Have mercy and forgive us.
Lord, you have given your life for us, and poured out your Spirit,
yet we fail to return your love with all our heart.
Have mercy and change us.
Too often we are selfish and proud,
ignoring you, Lord, and neglecting others.
Have mercy and cleanse us.
Lord, when we do not truly trust and obey you,
we are overwhelmed by self-pity, fear and worry.
Have mercy and deliver us.
In Christ we are given a sure hope and secure love,
yet we follow the false hopes and desires of this world.
Have mercy and forgive us.
Father, through the redeeming death of your Son on the cross,
by your Spirit and through your word,
transform and renew us to follow you with joy.
All this we ask, confident in your unchanging faithfulness. Amen.
Taken from: http://www.sundayservices.anglican.asn.au/
At a conference a few years ago, a preacher scoffed at the Anglican confession.
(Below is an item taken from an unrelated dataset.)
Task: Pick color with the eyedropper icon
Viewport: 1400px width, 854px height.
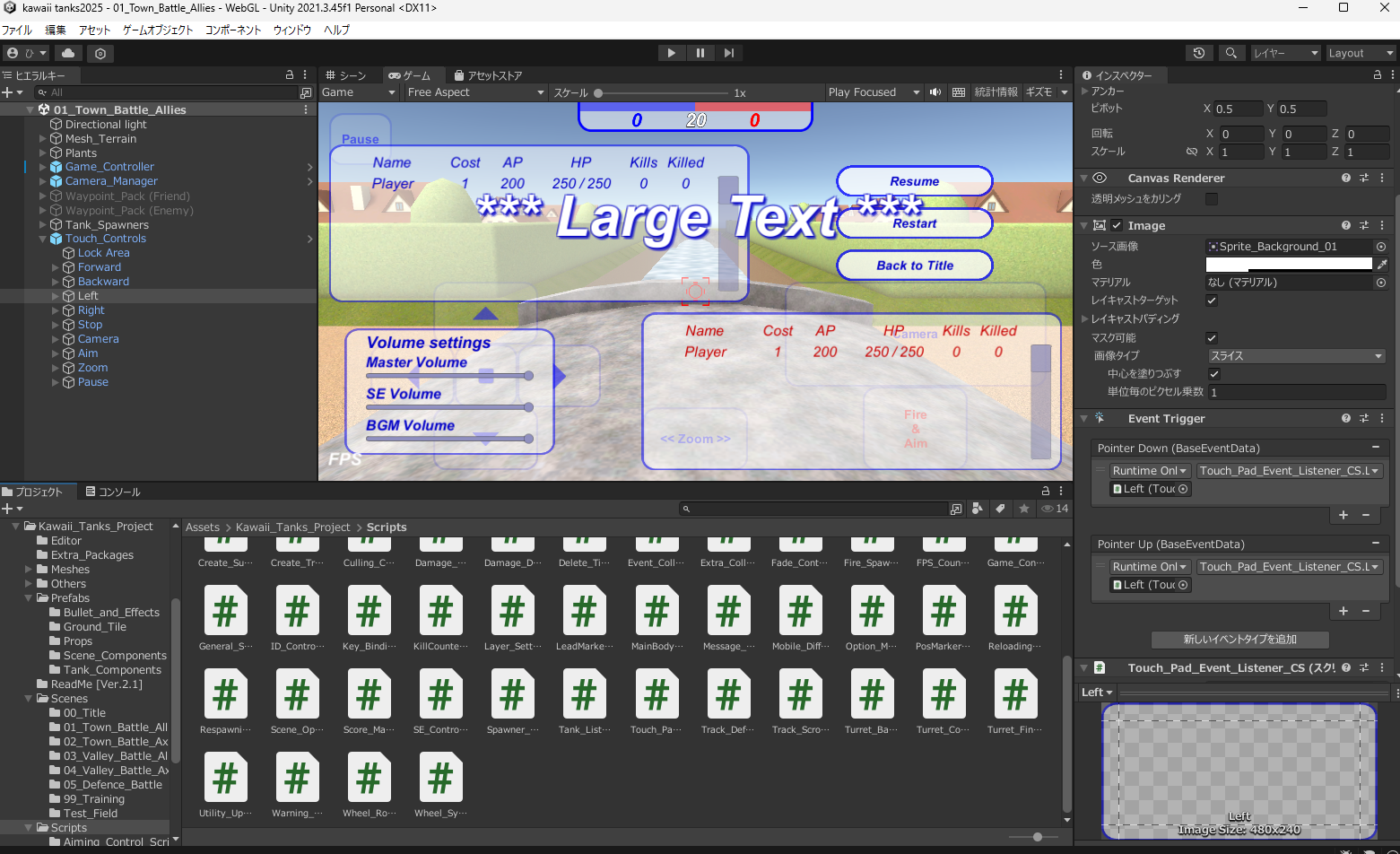Action: (1381, 264)

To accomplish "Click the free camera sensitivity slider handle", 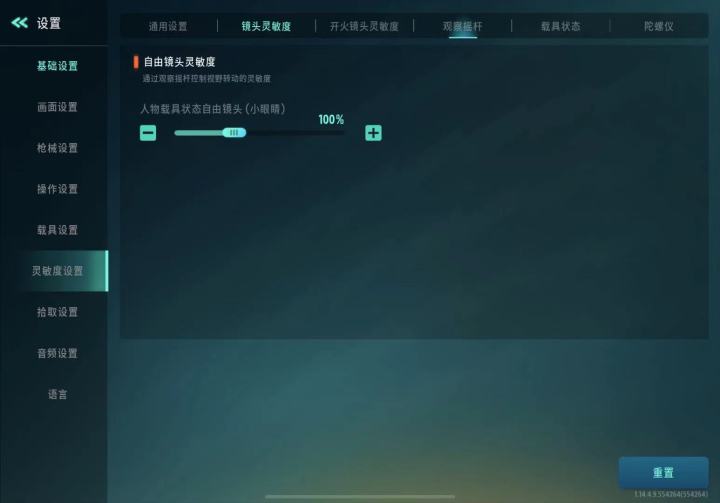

He commented that we spend too much time counting our failures and not enough time rejoicing in God’s goodness. He implored us to count that which we’ve done right more than that which we’ve done wrong.
There’s a part of me that agrees with him. There’s a part of me that wants to come to God remembering that in spite of my failures, I’ve succeeded too, but then reality hits me. At church last night someone was baptised and she told us with tear filled eyes that Isaiah 1:18 was the verse that struck her and caused her to see God for who he is. It says,
“Come now, let us settle the matter,”
says the Lord.
“Though your sins are like scarlet,
they shall be as white as snow;
though they are red as crimson,
they shall be like wool.
Our faith rests upon the confession of our sins. Our faith rests upon confessing these sins to the Faithful One. Our faith depends on his goodness, and our identity as the redeemed people of God doesn’t come from our own successes. It comes from Jesus’ goodness. And oh, He is good.
This last week I’ve found myself wrestling. My task was to write an essay about Dutch reformer Herman Bavinck’s view of sin, and the way he wrote made it feel like I was wading through thick mud to get anywhere, only to find myself tumbling down a hill and beginning the trek uphill again and again. My mind was full of persistent clouds and thoughts came slowly. All week, I was keenly aware of my brokenness and sinful heart as I wrote this essay about sin.
Coming to church on Sunday, I knew that I’d be uttering the words of a confession and God met me there. God met me in those words when I asked him to forgive, change, cleanse and deliver me. He met me in those who sat by me uttering those same words. That’s the beauty of confession. It’s that God’s goodness has overwhelmed our sinfulness in Jesus. It’s that when we feel most alone in our sin and our sorrow, we can come together as a body and speak the same words together, and in that moment know that God has forgiven us, and that we all stand in the same place.
The beauty of confession is that in it we are never alone, and that in the same breath as we confess, we can know that we are forgiven.